Entgegen dem ruhigen Beginn entfesselt der Film ein visuelles Feuerwerk und begeistert durch hervorragend flüssige Animationen, die sowohl Bewegungsabläufe als auch Mimik und Gestik der Figuren formvollendet auf die Leinwand bringt. Besserer Zeichentrick als zu dieser Zeit ist ohnehin nie wieder gemacht worden. Einen Plot im eigentlichen Sinn hat der Film nicht, funktioniert er doch ausschließlich über die Variation des immer gleichen Themas, hier noch recht unverbraucht und in ungewohnt süßlich-weihnachtlichem Setting. Zum Schluss schafft es Tom, den Störenfried aus dem Haus zu schmeißen – doch während er anschließend vor dem Kaminfeuer entspannt und Jerry im eisigen Wind vor der Tür eingeschneit wird, erwacht das schlechte Gewissen und der weihnachtliche Geist schafft selbst in dieser endlosen Fehde für kurze Zeit Ruhe.
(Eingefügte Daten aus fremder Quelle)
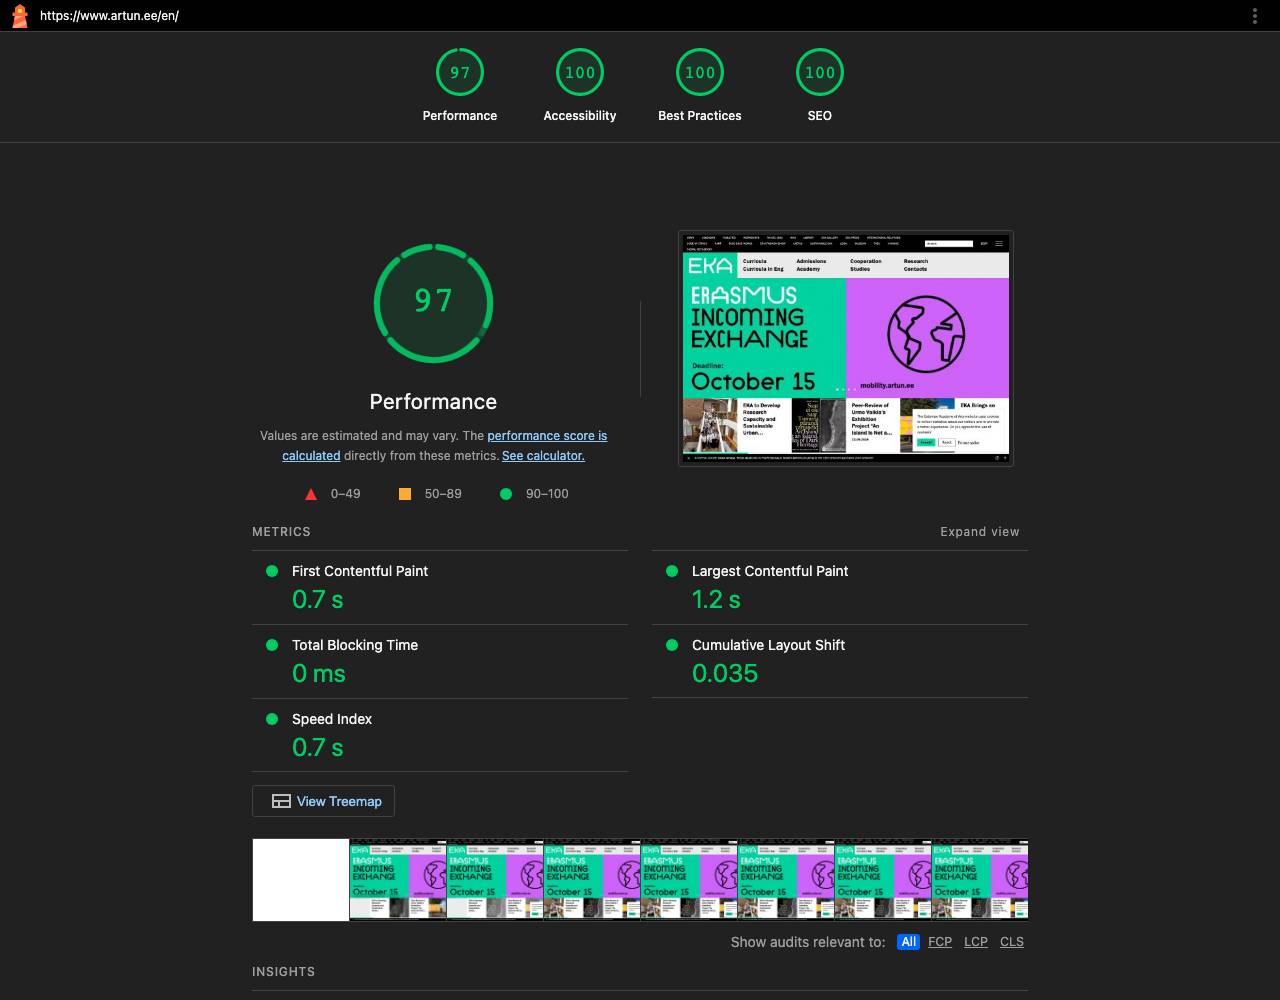Select the Accessibility 100 score gauge
This screenshot has width=1280, height=1000.
click(580, 86)
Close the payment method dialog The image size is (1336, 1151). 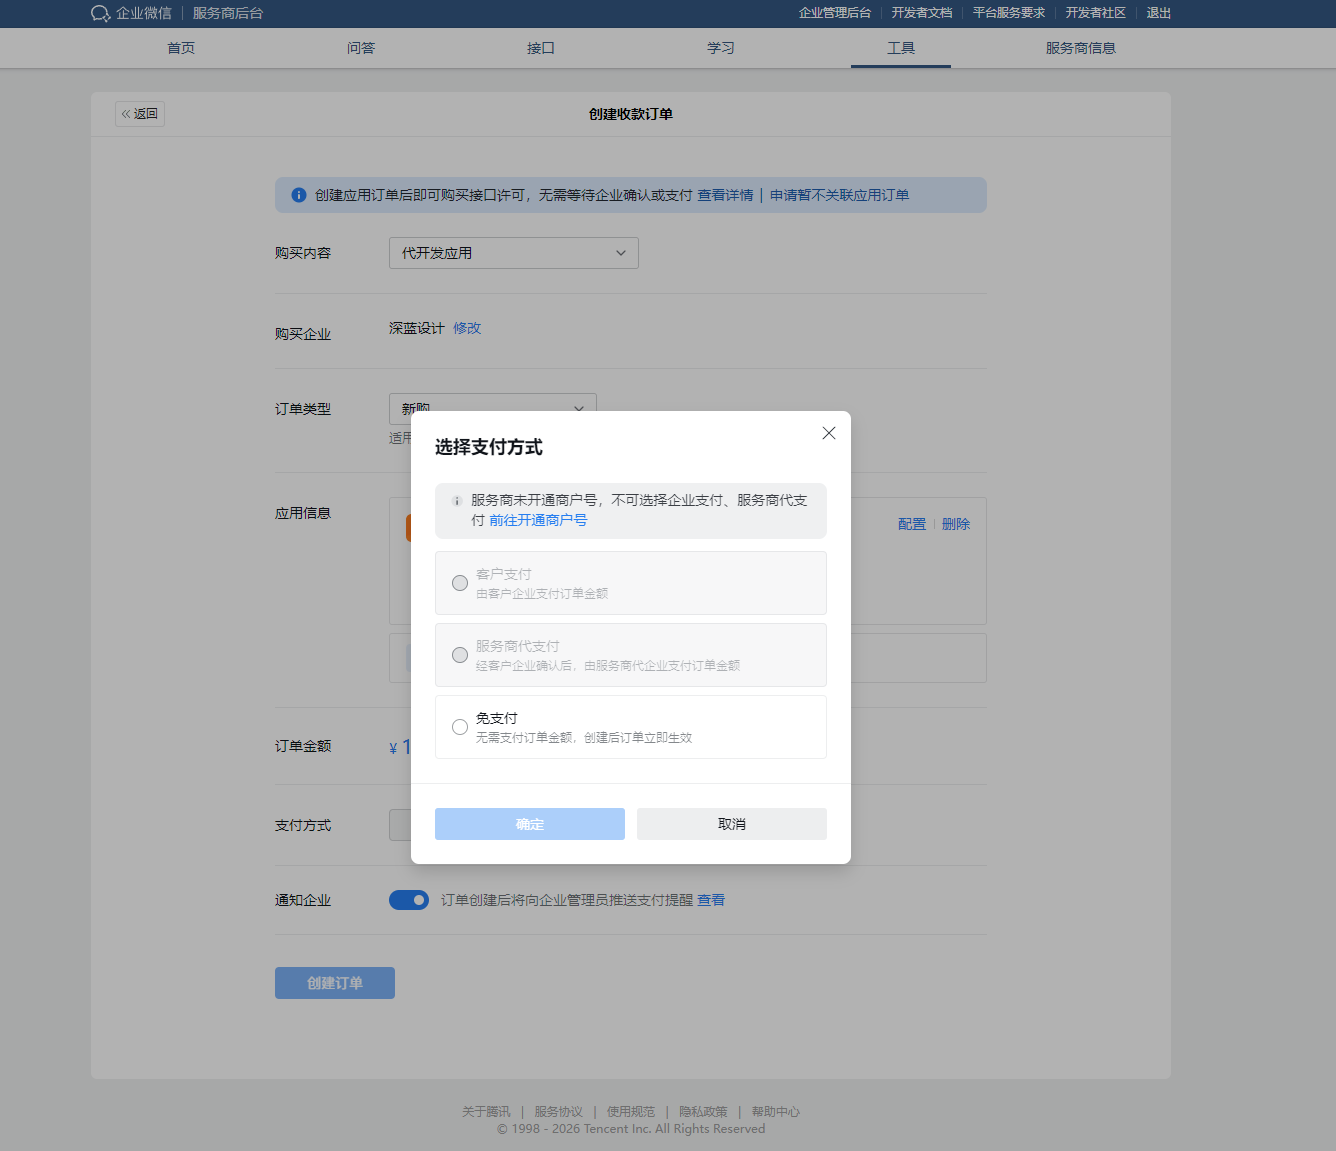[828, 433]
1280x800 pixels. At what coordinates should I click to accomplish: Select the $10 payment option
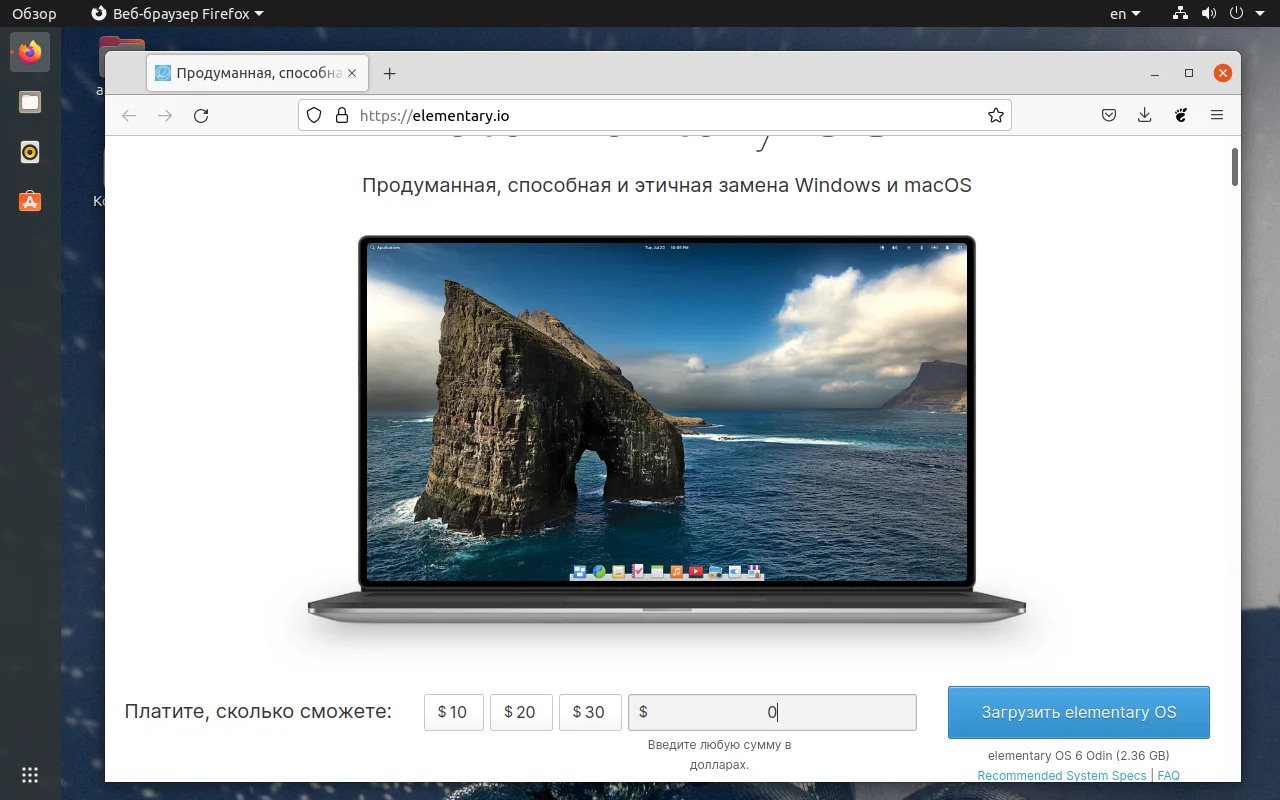(453, 712)
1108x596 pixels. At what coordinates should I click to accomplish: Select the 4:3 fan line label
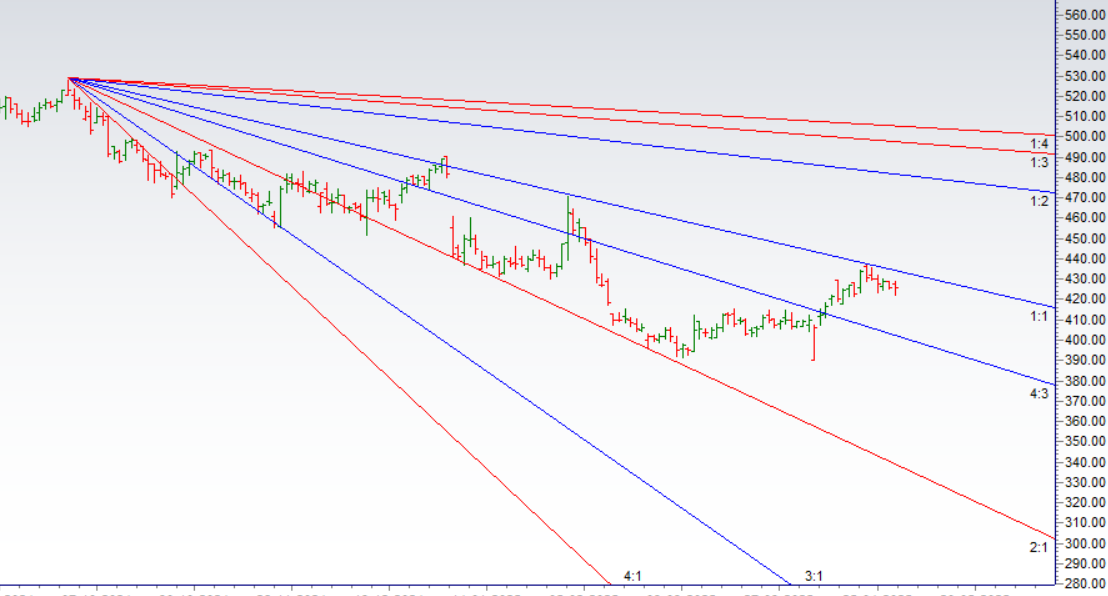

Angesichts der zuvor erbittert ausgetragenen Kämpfe wirkt der versöhnliche Schluss ein wenig wie eine Pflichterfüllung, was einen nicht ganz so runden Eindruck macht.
Letztlich ist THE NIGHT BEFORE CHRISTMAS nicht unbedingt ein Highlight unter den Tom-und-Jerry-Cartoons, verdient es aber dennoch als Zeichentrickkunst allerhöchster Güte wahrgenommen zu werden. Zwar gibt es viele Hanna/Barbera-Kurzfilme mit geistreicheren Geschichten, das humoristische Timing ist aber bereits in dieser frühen Regiearbeit einfach famos.